Ma fille, quant à elle, me fit un léger clin d’œil avant de prendre la mallette contenant le remède. Elle rejoignit Natali et Vivian, me laissant seul face à la famille Pavel.
"Bonjour, j’espère que vous allez bien," dis-je en tendant la main pour saluer Pavel. Il tendit la sienne sans conviction, comme s’il faisait un effort uniquement par politesse. Ce geste me chagrina légèrement, car après tout ce que nous avions traversé ensemble, je n’aurais jamais imaginé que notre relation se dégraderait ainsi. Lorsque nos regards se croisèrent, je remarquai ses traits fatigués. Des cernes marquaient ses yeux, et ses cheveux grisonnaient. Était-ce le stress et l’inquiétude qui l’avaient transformé à ce point ? Malheureusement, le constat était le même pour sa femme, qui semblait avoir perdu cette joie que j’avais vue en elle lors de notre première rencontre.
Je m’agenouillai pour être à la hauteur d’Elowen. Avant que je ne prenne la parole, elle s’adressa à moi d’une voix robotique depuis son fauteuil médical.
"Ne t’inquiète pas. Je suis sûre que tout va bien se passer. Et cela vaut aussi pour toi, père," dit-elle avec une assurance étonnante.
Pavel baissa la tête, comme pour éviter les mots de sa fille, tandis que je plongeais mon regard dans celui d’Elowen.
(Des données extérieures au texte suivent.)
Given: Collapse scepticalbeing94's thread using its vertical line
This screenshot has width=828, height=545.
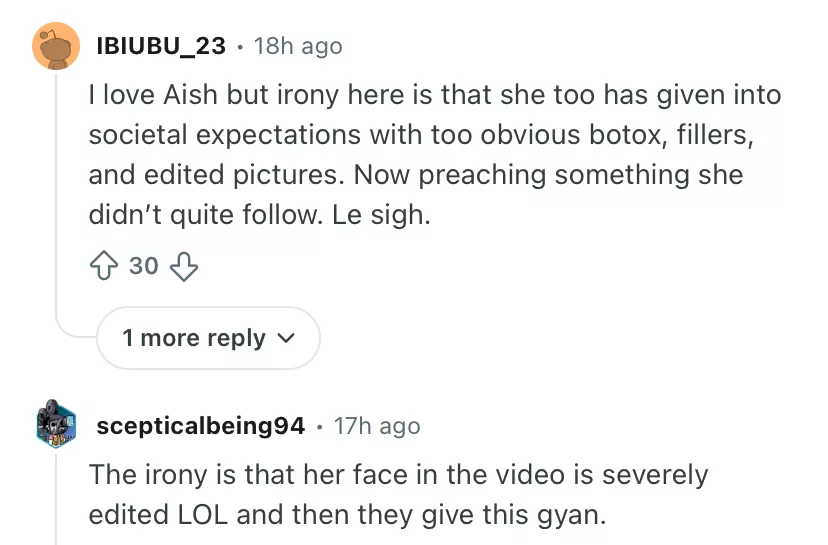Looking at the screenshot, I should point(56,500).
Je pouvais y voir une détermination inébranlable, un contraste saisissant avec mes propres doutes.
"Oui, tout va bien se passer. Merci de m’accompagner jusque-là," répondis-je.
"Et ce n’est que le début," rétorqua-t-elle avec un sourire plein de courage.
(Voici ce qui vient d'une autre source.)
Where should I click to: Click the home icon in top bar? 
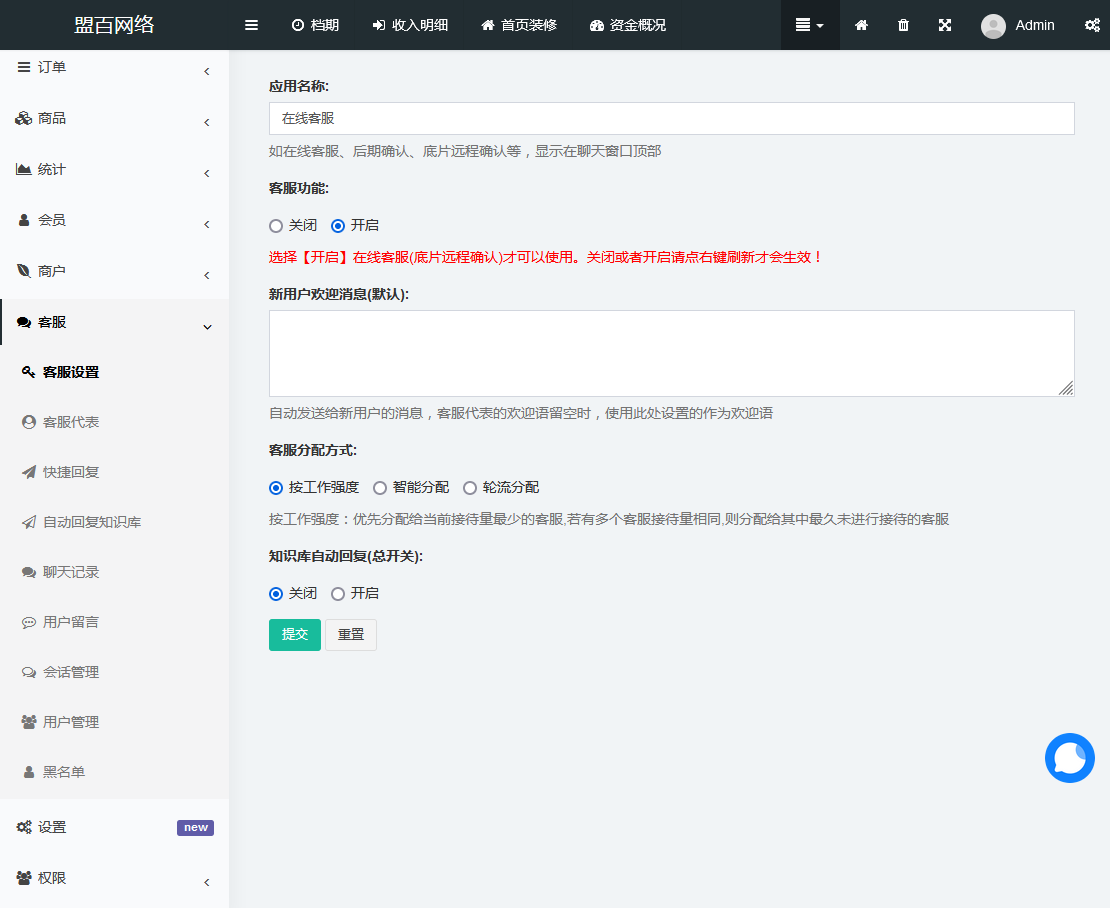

"Tout cela va se passer devant des milliers de médecins. N’es-tu pas inquiète ?" lui demandai-je sincèrement, alors que le même stress que celui ressenti lors de mon passage devant l’ONU commençait à monter en moi. Cette fois, je n’avais rien préparé.
"Est-ce que cela arrangerait les choses que je m’inquiète ? Je ne pense pas. Nous n’avons qu’à y aller et nous verrons bien, tu ne crois pas ?" répondit-elle sans détour.
"Décidément, je ne peux vraiment pas rivaliser avec toi quand il s’agit d’optimisme," lui répondis-je, résigné face à sa volonté, avant de me relever.
Alors que nous échangions ces quelques mots, le groupe des forces de l’ordre s’approcha de nous. Leur chef se présenta et nous informa qu’ils assureraient la sécurité des lieux. Il expliqua brièvement le protocole qu’ils avaient mis en place au cas où un incident surviendrait.
Nous commencâmes à monter un par un dans les véhicules. Ma fille monta avec Elowen dans le véhicule équipé de la rampe, accompagnée de son drone motorisé. Je me demandais dans quel véhicule monter. Mon premier instinct était d’accompagner ma fille, mais je préférais laisser la famille Pavel entre eux pour qu’ils aient un moment privé pendant le trajet. Alors que je réfléchissais, une main saisit mon bras.
"Toi, tu montes avec nous, mon mignon petit prince," dit Vivian avec un sourire malicieux avant de me pousser dans un autre véhicule, sans vraiment me laisser le temps de réfléchir.